BD:    When the audience stands up and screams and applauds before the last note has even died away, are they applauding for the performance, or are they applauding because that piece of music has always been applauded like that, and they’ve been told that they should applaud?

BL:    It’s not because they are told that they should applaud.  They have obviously been to concerts where the same work was played.  I have never yet attended a performance of either the Tchaikovsky Violin Concerto or his First Piano Concerto where the audience didn’t burst into applause before the piece ended.

BD:    But you’ve obviously been to performances of those two works where they have not been played particularly well!  [Vis-à-vis the recording shown at left, see my interviews with Meyer Kupferman, Michael Colgrass, and Lou Harrison.]

BL:    It doesn’t matter.  It doesn’t matter.  The two are such show pieces, and pieces like that are indestructible!  Just like Mozart, just like Bach, the piece remains even though the soloist should be shot!  The piece cannot be destroyed.  The piece is like matter; you cannot destroy matter.  You cannot destroy the bulk of the repertoire.  I have heard miserable performances of the Schubert Third Symphony.  It doesn’t matter; the Schubert Third is going to go on a long time!

BD:    Is that what really defines a great piece of music, that it surpasses even the poor performance?

BL:    That’s right, exactly!  Ultimately it must stand on its own as a totally indestructible work.  I’m sure that you must have heard, at some point, a bad performance, or what we call less than satisfactory, of a Beethoven symphony.

BD:    Oh, of course.

BL:    Or a Brahms Fourth, or a Saint-Saëns Piano Concerto.  If the piece is strong enough, it’s going to hold up on its own.  We have heard outright bad singing for Verdi operas and for Puccini operas, and yet no matter how miserable some of the singers have been, the operas remain.

BD:    Then let me ask this:  is the music of Benjamin Lees indestructible?

BL:    That’s not for me to say!  I haven’t been around that long, in terms of Earth time, and the pieces have not been around that long.  So that’s going to be for the twenty-first century to determine.

BD:    You do expect your music to last, though, don
’t you?

BL:    We always say we hope.  There are no guarantees, because if you examine the golden age of the nineteenth century, the composers who finally emerged were merely a handful compared to the number of composers who were actually writing then.

BD:    Of course.

BL:    And do you happen to know how many active composers there are today?

BD:    I’ve heard several astronomical figures bandied about
thirty-five thousand, forty thousand.

BL:    Yes, the figure now is a little bit more than fifty thousand.  Now out of those fifty thousand, obviously seven-eighths are going to fall into oblivion.  There’s simply no outlet for the fifty thousand composers on the concert stage!  We don’t have that many orchestras.  So a handful will remain.  Whether I’m going to be among that handful, I don’t know.  I hope that several pieces will survive into the twenty-first century.

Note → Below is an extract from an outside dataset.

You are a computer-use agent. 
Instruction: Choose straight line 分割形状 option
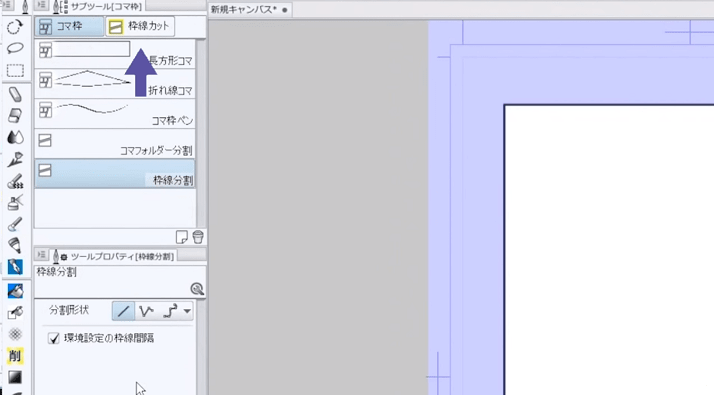pos(123,311)
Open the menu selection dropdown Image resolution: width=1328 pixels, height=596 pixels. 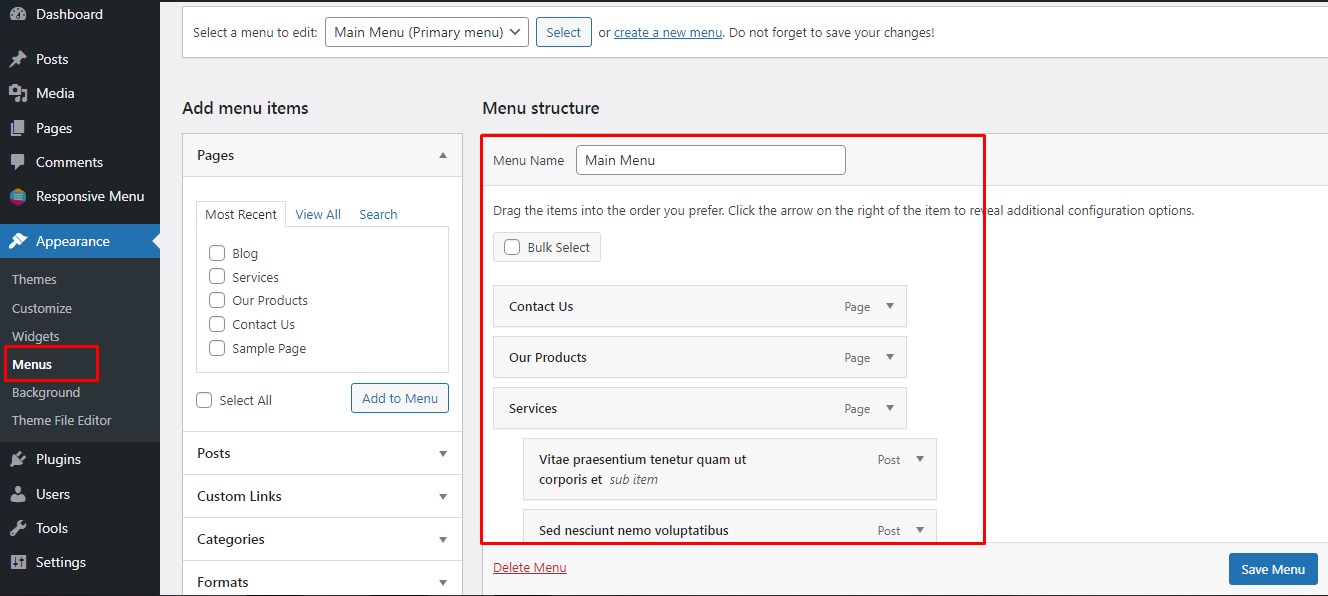(426, 32)
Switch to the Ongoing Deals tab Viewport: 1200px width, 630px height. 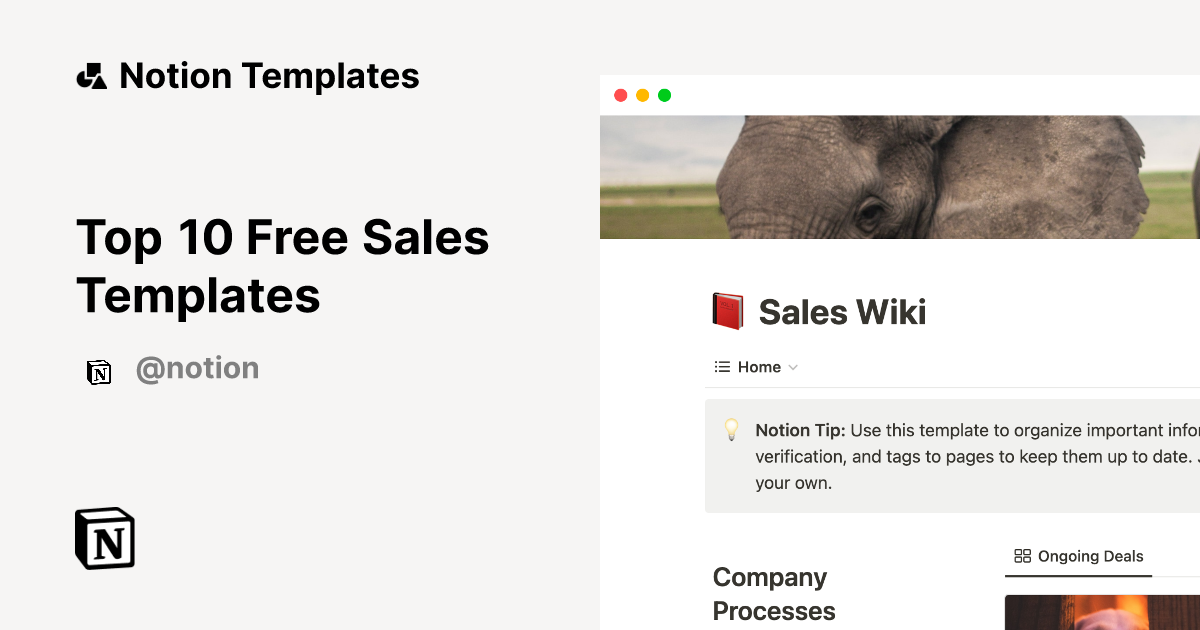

lees BD:    Have we thrown a new joker into all of this by the fact that so many of these pieces by most of the fifty thousand are being recorded and preserved, if not commercially, at least on private tapes?

BL:    Quite possibly.  I’m sure that there are dedicated people who have tuned into broadcasts and have recorded everything which has been broadcast for the last thirty years.  And there are, obviously, private archives.

BD:    Even just the composers themselves will have most of their performances recorded, so the people in the twenty-first century will not have to wait for an orchestra to play a piece; they can go to a shelf someplace and put it into a machine.

BL:    That’s possible, but we don’t know what the picture will be like.  If orchestras are still going to exist in the twenty-first century, then the situation, I think, will be roughly the same as it is today.  On any given program you can only have ninety minutes of music, and two out of the three pieces are not going to be contemporary.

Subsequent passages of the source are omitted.